▼

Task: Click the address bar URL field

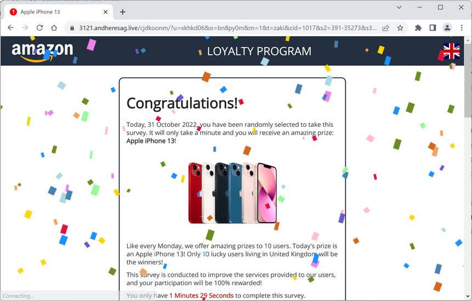Action: click(x=228, y=28)
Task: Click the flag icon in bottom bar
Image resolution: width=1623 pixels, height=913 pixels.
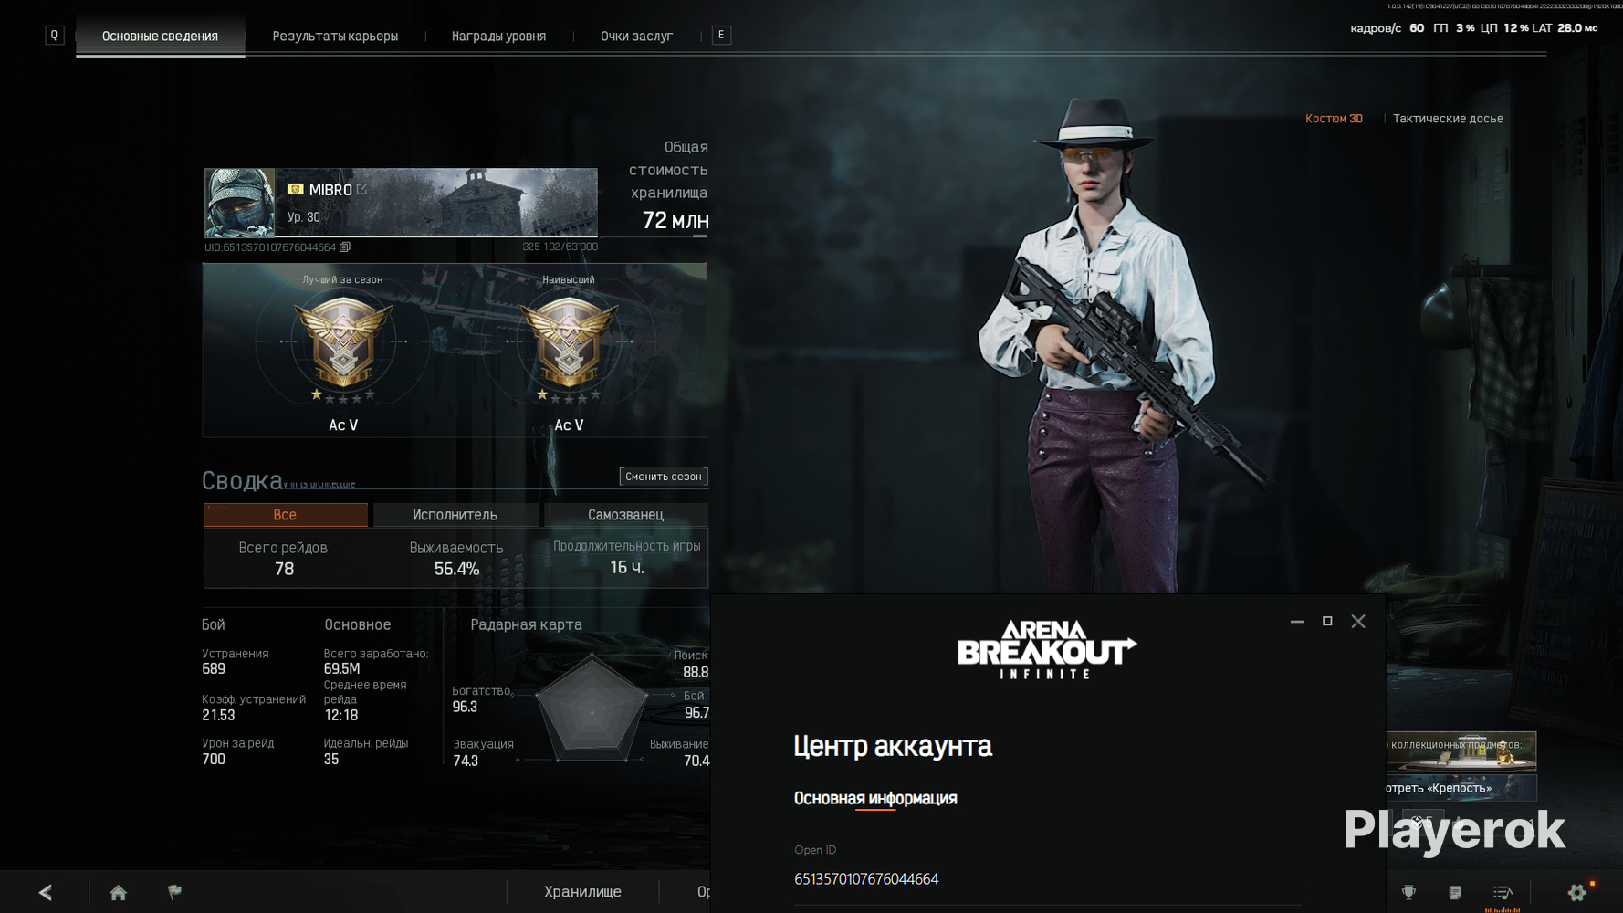Action: click(174, 892)
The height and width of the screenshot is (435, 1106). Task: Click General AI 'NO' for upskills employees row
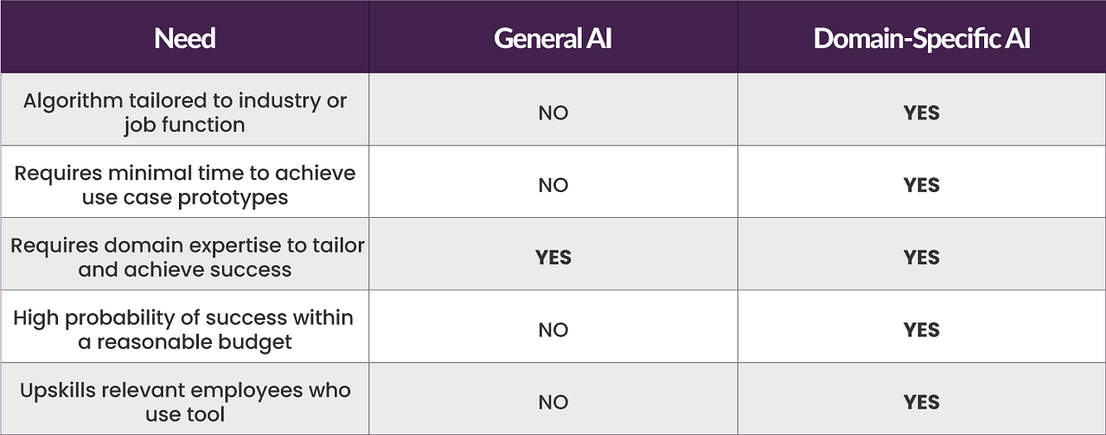(x=553, y=403)
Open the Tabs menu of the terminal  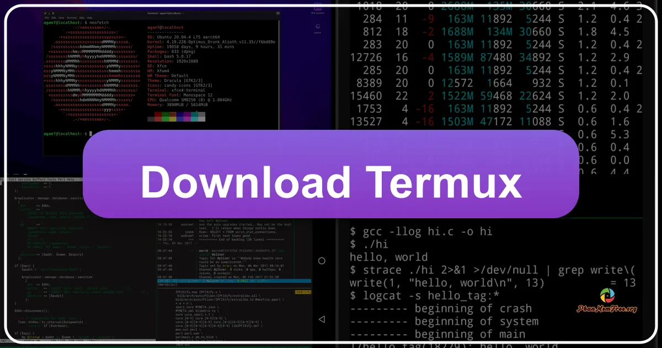[81, 18]
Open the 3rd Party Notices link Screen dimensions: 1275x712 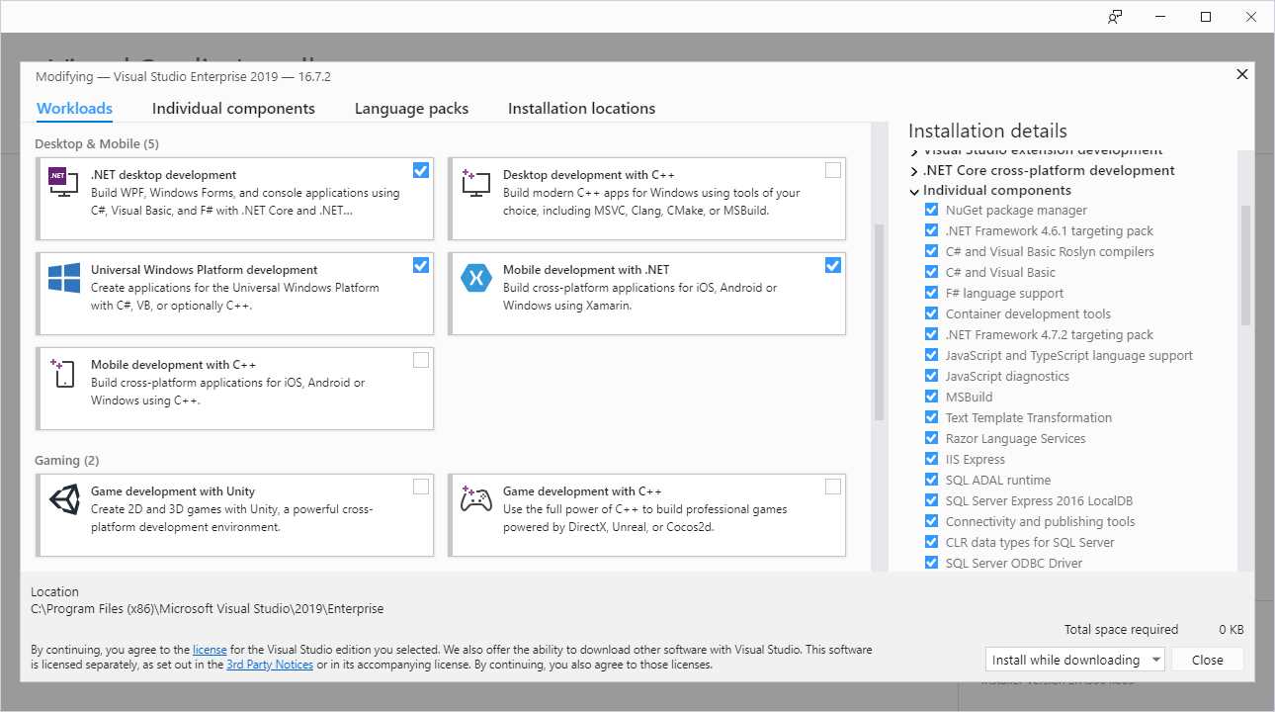click(x=270, y=664)
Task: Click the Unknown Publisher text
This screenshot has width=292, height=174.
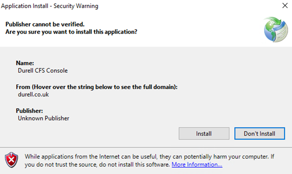Action: click(x=43, y=118)
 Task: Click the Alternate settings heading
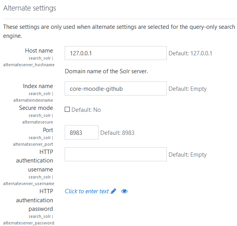point(30,8)
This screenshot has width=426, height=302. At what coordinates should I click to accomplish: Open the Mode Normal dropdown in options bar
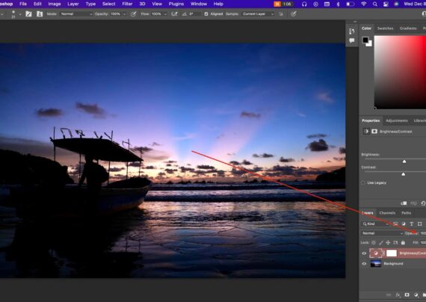click(x=76, y=14)
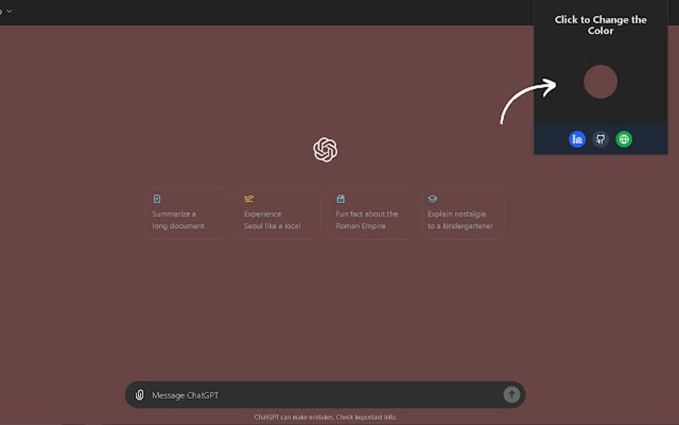
Task: Click the green globe icon in the popup
Action: (x=624, y=139)
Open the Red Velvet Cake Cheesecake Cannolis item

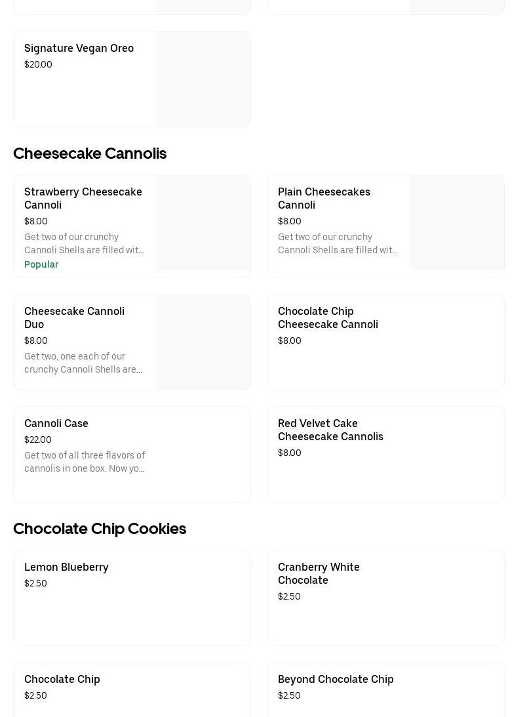(330, 430)
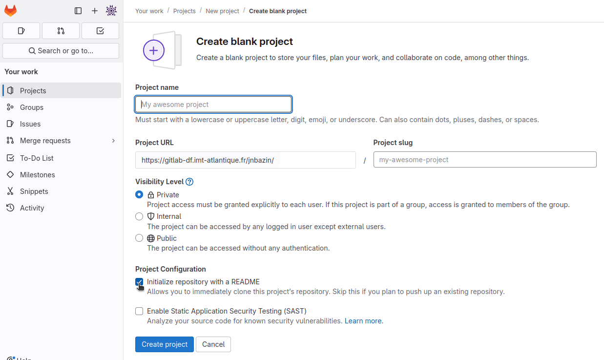Click the Projects icon in the sidebar

coord(11,90)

▲

- HOW TO COMPLETE THIS TASK -
The range to print runs from the line with "Task: Click the Unknown Publisher text" through the last line of the entries, both included; keep it exact and skip the pictures.

- EXERCISE RESULT -
Task: Click the Unknown Publisher text
This screenshot has width=292, height=174.
Action: click(x=43, y=118)
 Task: Click the Alternate settings heading
point(30,8)
This screenshot has width=426, height=302. At what coordinates should I click to accomplish: Open the Mode Normal dropdown in options bar
click(x=76, y=14)
Task: Click the green globe icon in the popup
Action: (x=624, y=139)
Open the Red Velvet Cake Cheesecake Cannolis item

(330, 430)
Click the Projects icon in the sidebar

coord(11,90)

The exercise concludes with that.